> **WORK TO COMPLETE**:
Nothing in the records should be left out; transcribe them exactly.

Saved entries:
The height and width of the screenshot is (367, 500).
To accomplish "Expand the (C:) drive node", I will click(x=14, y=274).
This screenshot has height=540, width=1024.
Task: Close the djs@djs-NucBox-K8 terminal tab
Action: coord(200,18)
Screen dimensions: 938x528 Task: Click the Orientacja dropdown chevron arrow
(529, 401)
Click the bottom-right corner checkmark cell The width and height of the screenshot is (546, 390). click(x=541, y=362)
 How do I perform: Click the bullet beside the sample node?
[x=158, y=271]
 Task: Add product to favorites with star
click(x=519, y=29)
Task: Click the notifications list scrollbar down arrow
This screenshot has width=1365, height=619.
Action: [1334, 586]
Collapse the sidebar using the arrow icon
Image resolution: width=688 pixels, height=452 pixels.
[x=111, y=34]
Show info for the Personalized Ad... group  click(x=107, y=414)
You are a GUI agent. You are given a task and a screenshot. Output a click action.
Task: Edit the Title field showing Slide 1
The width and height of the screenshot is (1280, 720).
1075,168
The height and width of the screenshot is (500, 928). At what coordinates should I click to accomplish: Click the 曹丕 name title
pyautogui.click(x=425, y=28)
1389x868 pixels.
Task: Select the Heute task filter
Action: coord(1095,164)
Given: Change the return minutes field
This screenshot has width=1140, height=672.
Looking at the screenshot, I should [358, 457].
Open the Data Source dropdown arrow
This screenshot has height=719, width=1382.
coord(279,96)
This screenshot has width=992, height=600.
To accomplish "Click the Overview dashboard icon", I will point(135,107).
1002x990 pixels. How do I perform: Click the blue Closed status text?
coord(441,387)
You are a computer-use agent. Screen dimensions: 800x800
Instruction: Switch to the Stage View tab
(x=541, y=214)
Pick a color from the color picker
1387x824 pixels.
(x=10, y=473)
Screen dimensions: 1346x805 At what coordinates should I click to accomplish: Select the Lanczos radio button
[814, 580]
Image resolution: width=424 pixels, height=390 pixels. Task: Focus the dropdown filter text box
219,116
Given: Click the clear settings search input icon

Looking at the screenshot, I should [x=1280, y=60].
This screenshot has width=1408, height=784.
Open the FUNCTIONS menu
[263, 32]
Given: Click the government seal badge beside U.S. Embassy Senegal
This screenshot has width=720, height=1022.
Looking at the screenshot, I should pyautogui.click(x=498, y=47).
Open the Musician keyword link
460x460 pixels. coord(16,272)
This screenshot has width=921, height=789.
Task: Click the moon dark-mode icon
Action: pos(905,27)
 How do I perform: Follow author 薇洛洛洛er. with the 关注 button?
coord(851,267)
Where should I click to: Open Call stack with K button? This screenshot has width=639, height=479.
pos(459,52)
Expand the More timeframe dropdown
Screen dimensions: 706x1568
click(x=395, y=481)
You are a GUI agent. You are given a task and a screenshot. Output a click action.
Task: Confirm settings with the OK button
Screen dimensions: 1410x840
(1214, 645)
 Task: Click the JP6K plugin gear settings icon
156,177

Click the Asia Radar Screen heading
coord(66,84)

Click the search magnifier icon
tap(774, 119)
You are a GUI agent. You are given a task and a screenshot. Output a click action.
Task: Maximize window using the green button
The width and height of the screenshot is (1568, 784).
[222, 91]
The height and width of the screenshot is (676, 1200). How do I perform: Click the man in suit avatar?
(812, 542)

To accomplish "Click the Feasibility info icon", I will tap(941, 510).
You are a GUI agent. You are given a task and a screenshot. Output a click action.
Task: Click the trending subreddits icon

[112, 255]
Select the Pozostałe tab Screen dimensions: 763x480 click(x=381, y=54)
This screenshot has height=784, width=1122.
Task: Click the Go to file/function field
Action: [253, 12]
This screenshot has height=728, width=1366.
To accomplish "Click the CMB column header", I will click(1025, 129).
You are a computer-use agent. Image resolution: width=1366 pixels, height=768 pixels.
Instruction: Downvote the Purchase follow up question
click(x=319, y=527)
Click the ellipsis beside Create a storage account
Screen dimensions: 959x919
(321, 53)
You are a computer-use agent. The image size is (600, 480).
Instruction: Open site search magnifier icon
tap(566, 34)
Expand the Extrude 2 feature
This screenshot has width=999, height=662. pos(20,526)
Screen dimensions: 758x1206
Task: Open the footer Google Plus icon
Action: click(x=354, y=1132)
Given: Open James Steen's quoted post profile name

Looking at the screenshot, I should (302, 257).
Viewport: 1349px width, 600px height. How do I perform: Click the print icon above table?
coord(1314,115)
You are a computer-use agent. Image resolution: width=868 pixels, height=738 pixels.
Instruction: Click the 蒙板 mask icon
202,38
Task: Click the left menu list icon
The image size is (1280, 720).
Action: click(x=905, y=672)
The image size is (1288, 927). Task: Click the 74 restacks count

> **EXERCISE RESPONSE**:
The height and width of the screenshot is (367, 500).
To accomplish "Expand the (C:) drive node", I will click(x=14, y=274).
This screenshot has height=540, width=1024.
Task: Close the djs@djs-NucBox-K8 terminal tab
Action: coord(200,18)
Screen dimensions: 938x528 Task: Click the Orientacja dropdown chevron arrow
(529, 401)
Click the bottom-right corner checkmark cell The width and height of the screenshot is (546, 390). click(x=541, y=362)
 How do I perform: Click the bullet beside the sample node?
[x=158, y=271]
 Task: Add product to favorites with star
click(x=519, y=29)
Task: Click the notifications list scrollbar down arrow
This screenshot has width=1365, height=619.
Action: [1334, 586]
Collapse the sidebar using the arrow icon
Image resolution: width=688 pixels, height=452 pixels.
[x=111, y=34]
Show info for the Personalized Ad... group  click(x=107, y=414)
You are a GUI agent. You are given a task and a screenshot. Output a click action.
Task: Edit the Title field showing Slide 1
The width and height of the screenshot is (1280, 720).
1075,168
The height and width of the screenshot is (500, 928). At what coordinates should I click to accomplish: Click the 曹丕 name title
pyautogui.click(x=425, y=28)
1389x868 pixels.
Task: Select the Heute task filter
Action: coord(1095,164)
Given: Change the return minutes field
This screenshot has width=1140, height=672.
Looking at the screenshot, I should [358, 457].
Open the Data Source dropdown arrow
This screenshot has height=719, width=1382.
coord(279,96)
This screenshot has width=992, height=600.
To accomplish "Click the Overview dashboard icon", I will point(135,107).
1002x990 pixels. How do I perform: Click the blue Closed status text?
coord(441,387)
You are a computer-use agent. Screen dimensions: 800x800
Instruction: Switch to the Stage View tab
(x=541, y=214)
Pick a color from the color picker
1387x824 pixels.
(x=10, y=473)
Screen dimensions: 1346x805 At what coordinates should I click to accomplish: Select the Lanczos radio button
[814, 580]
Image resolution: width=424 pixels, height=390 pixels. Task: Focus the dropdown filter text box
219,116
Given: Click the clear settings search input icon

Looking at the screenshot, I should [x=1280, y=60].
This screenshot has width=1408, height=784.
Open the FUNCTIONS menu
[263, 32]
Given: Click the government seal badge beside U.S. Embassy Senegal
This screenshot has width=720, height=1022.
Looking at the screenshot, I should pyautogui.click(x=498, y=47).
Open the Musician keyword link
460x460 pixels. coord(16,272)
This screenshot has width=921, height=789.
Task: Click the moon dark-mode icon
Action: pos(905,27)
 How do I perform: Follow author 薇洛洛洛er. with the 关注 button?
coord(851,267)
Where should I click to: Open Call stack with K button? This screenshot has width=639, height=479.
pos(459,52)
Expand the More timeframe dropdown
Screen dimensions: 706x1568
click(x=395, y=481)
You are a GUI agent. You are given a task and a screenshot. Output a click action.
Task: Confirm settings with the OK button
Screen dimensions: 1410x840
(1214, 645)
 Task: Click the JP6K plugin gear settings icon
156,177

Click the Asia Radar Screen heading
coord(66,84)

Click the search magnifier icon
tap(774, 119)
You are a GUI agent. You are given a task and a screenshot. Output a click action.
Task: Maximize window using the green button
The width and height of the screenshot is (1568, 784).
[222, 91]
The height and width of the screenshot is (676, 1200). How do I perform: Click the man in suit avatar?
(812, 542)

To accomplish "Click the Feasibility info icon", I will tap(941, 510).
You are a GUI agent. You are given a task and a screenshot. Output a click action.
Task: Click the trending subreddits icon

[112, 255]
Select the Pozostałe tab Screen dimensions: 763x480 click(x=381, y=54)
This screenshot has height=784, width=1122.
Task: Click the Go to file/function field
Action: [253, 12]
This screenshot has height=728, width=1366.
To accomplish "Click the CMB column header", I will click(1025, 129).
You are a computer-use agent. Image resolution: width=1366 pixels, height=768 pixels.
Instruction: Downvote the Purchase follow up question
click(x=319, y=527)
Click the ellipsis beside Create a storage account
Screen dimensions: 959x919
(321, 53)
You are a computer-use agent. The image size is (600, 480).
Instruction: Open site search magnifier icon
tap(566, 34)
Expand the Extrude 2 feature
This screenshot has width=999, height=662. pos(20,526)
Screen dimensions: 758x1206
Task: Open the footer Google Plus icon
Action: click(x=354, y=1132)
Given: Open James Steen's quoted post profile name

Looking at the screenshot, I should (302, 257).
Viewport: 1349px width, 600px height. How do I perform: Click the print icon above table?
coord(1314,115)
You are a computer-use agent. Image resolution: width=868 pixels, height=738 pixels.
Instruction: Click the 蒙板 mask icon
202,38
Task: Click the left menu list icon
The image size is (1280, 720).
Action: click(x=905, y=672)
The image size is (1288, 927). Task: Click the 74 restacks count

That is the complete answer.